→ **Exercise directions**
Transcribe precisely, and only, the lines beginning at the line containing "The height and width of the screenshot is (441, 690)." and ending at the final line of the material below.

##########

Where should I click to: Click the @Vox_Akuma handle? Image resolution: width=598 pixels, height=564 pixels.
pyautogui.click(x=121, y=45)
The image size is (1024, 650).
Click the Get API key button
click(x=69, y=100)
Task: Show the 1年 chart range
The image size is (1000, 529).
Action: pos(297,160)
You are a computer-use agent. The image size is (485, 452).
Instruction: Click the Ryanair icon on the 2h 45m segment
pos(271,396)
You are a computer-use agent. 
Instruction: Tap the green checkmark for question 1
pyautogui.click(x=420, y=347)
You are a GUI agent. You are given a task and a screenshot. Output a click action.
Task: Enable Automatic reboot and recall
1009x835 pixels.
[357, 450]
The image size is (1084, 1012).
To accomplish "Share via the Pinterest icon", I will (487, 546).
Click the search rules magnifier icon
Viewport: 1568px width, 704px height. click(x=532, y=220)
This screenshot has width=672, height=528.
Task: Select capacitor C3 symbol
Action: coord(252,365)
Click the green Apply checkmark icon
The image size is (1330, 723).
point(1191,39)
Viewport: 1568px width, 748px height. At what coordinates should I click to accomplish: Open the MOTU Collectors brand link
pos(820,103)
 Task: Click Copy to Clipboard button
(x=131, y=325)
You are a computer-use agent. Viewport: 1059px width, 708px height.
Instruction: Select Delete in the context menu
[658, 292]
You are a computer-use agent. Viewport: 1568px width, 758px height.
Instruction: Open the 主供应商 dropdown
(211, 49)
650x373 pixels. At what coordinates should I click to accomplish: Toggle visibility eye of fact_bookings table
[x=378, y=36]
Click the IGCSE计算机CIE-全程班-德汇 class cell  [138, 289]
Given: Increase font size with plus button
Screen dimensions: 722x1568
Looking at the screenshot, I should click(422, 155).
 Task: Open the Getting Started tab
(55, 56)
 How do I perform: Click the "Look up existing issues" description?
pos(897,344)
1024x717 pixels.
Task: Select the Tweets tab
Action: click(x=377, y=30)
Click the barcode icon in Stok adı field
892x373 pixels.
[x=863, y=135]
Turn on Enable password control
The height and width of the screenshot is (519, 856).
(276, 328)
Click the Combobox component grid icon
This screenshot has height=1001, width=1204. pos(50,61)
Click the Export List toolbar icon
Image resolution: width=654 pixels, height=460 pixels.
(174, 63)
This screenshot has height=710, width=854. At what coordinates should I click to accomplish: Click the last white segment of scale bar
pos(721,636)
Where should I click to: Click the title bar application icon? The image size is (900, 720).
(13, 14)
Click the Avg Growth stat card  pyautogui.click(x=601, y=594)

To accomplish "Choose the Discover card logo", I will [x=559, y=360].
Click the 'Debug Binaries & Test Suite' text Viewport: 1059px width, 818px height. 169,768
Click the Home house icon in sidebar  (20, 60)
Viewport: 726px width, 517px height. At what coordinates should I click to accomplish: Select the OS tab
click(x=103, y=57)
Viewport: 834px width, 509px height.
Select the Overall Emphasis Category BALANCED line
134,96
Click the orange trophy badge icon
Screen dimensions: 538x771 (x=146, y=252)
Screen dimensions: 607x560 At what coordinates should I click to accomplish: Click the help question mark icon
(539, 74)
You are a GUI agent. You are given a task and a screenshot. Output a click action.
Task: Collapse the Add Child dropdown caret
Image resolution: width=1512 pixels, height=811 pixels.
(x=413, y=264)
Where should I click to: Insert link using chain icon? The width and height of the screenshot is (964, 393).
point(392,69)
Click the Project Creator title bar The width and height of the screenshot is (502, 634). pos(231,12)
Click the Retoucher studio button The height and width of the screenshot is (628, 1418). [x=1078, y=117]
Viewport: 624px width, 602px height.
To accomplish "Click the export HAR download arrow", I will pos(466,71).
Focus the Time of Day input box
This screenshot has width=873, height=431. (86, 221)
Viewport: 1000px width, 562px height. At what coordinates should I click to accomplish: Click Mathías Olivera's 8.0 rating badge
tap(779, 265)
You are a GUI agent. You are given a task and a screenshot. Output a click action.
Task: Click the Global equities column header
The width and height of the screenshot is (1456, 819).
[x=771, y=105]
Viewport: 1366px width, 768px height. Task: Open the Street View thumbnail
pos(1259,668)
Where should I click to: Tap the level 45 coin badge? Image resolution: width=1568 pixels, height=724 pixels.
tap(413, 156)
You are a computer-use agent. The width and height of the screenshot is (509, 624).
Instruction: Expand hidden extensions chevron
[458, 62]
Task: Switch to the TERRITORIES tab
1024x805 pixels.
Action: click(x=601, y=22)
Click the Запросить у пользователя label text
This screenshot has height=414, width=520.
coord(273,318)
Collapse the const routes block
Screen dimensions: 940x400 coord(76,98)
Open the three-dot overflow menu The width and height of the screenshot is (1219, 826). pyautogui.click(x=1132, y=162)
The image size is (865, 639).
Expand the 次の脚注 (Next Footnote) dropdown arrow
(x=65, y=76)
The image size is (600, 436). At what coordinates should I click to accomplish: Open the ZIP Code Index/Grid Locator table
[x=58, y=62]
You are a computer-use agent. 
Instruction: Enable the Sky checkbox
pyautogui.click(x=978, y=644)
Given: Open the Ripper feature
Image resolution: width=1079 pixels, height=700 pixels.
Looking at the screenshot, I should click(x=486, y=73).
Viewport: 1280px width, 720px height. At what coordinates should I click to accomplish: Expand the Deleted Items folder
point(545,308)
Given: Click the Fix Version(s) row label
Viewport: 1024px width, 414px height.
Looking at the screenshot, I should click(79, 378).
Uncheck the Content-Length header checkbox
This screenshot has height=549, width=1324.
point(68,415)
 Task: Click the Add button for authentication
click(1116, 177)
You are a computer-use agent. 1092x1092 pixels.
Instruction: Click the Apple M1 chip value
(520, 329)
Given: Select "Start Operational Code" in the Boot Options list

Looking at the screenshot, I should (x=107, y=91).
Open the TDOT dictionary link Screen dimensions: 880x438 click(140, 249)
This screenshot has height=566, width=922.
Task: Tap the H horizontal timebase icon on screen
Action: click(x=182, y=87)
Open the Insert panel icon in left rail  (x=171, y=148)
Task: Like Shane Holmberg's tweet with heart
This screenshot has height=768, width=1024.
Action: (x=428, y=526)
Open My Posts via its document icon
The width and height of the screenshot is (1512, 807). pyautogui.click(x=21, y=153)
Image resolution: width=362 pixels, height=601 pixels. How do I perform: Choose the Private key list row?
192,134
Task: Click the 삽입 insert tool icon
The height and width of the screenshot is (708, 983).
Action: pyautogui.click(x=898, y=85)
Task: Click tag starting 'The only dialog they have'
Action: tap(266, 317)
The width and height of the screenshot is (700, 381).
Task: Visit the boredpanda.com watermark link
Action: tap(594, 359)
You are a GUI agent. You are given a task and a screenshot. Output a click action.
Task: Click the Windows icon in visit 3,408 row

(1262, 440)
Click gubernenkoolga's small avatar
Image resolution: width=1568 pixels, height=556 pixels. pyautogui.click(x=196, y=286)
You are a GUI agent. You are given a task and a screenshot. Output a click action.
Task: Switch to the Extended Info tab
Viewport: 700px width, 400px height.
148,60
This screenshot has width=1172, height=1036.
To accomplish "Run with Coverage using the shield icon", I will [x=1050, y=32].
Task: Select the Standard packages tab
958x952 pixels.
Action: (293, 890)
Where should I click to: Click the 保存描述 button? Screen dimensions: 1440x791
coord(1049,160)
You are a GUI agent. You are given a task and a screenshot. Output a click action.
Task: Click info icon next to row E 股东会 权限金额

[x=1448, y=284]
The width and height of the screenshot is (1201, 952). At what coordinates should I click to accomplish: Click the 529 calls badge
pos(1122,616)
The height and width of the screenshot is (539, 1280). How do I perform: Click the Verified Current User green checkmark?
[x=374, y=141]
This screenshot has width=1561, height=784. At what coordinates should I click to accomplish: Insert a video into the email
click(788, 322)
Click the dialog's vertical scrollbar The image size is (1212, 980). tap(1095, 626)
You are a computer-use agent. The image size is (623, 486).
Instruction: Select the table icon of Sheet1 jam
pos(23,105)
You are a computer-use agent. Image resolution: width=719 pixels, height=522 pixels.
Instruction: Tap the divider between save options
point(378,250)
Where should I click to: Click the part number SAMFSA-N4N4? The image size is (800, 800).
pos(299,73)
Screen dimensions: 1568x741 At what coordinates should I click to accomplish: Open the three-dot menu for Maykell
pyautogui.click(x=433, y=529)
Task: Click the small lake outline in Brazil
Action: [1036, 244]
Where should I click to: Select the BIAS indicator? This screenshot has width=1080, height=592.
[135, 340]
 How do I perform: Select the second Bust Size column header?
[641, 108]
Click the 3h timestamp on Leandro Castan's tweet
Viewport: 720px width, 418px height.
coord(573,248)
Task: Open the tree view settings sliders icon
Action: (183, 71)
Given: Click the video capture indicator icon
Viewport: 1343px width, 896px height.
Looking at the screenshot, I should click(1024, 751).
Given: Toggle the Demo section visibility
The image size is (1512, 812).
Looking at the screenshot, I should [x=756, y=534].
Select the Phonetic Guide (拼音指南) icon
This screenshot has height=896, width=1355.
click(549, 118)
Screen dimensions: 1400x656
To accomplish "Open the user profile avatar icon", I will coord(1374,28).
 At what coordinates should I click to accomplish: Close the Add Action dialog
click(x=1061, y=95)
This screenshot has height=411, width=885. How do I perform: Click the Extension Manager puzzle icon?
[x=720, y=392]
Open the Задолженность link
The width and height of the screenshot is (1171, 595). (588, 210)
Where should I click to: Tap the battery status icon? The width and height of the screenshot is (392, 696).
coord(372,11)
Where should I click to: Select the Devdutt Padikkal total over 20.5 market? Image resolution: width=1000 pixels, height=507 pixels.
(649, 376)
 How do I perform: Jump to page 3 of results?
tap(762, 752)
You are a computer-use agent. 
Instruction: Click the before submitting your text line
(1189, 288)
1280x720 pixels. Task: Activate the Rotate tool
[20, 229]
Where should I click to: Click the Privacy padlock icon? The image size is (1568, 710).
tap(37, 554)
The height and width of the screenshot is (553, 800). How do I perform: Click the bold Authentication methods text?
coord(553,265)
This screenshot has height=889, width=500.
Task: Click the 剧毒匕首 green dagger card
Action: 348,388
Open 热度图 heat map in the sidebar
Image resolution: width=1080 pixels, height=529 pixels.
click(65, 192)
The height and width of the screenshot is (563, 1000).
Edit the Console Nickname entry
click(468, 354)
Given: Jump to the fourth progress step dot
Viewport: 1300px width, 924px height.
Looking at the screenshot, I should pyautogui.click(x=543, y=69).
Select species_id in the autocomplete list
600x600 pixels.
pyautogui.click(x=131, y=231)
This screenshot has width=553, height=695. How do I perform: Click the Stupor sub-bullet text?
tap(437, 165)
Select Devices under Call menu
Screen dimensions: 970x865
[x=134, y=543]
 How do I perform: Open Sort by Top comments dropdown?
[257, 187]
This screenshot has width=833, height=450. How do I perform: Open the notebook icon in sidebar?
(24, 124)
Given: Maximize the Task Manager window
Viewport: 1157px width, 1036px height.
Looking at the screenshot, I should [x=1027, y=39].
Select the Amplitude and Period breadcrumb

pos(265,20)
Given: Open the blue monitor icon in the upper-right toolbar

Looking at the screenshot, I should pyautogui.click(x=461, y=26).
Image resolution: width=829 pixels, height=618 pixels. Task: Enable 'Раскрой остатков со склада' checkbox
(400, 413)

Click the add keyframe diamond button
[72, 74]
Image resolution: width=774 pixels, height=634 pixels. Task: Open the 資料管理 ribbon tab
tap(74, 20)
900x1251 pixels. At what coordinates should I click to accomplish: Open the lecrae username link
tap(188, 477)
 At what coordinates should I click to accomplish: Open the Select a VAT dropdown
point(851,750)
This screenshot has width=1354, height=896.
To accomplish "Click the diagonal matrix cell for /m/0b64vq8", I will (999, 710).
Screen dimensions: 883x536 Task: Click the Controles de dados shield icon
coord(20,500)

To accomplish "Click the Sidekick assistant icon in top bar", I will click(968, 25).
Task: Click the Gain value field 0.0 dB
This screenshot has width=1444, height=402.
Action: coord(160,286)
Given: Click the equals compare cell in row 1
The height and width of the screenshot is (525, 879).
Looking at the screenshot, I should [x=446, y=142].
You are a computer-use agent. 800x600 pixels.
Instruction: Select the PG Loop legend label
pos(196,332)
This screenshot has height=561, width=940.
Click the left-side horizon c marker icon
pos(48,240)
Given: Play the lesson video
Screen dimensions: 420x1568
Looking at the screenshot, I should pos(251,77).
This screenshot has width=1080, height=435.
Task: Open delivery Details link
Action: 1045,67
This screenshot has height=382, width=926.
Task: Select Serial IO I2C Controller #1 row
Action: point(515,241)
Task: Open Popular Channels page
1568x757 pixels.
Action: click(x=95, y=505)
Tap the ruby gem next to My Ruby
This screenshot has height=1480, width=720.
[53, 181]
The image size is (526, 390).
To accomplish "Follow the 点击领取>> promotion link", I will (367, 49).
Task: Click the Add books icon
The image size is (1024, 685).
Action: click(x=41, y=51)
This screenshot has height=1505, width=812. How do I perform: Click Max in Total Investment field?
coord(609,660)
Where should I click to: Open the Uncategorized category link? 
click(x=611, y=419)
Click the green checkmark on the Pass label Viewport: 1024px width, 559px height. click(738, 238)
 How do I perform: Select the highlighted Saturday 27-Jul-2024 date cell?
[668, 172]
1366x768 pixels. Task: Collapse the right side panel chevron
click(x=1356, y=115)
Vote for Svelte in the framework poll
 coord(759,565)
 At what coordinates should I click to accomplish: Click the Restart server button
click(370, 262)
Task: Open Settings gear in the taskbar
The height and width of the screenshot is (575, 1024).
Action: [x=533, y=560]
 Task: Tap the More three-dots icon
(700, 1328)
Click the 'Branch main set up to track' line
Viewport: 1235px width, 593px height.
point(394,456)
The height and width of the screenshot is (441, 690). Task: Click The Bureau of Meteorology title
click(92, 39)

##########

→ **Result of the exercise**
The height and width of the screenshot is (441, 690). Task: Click The Bureau of Meteorology title
click(92, 39)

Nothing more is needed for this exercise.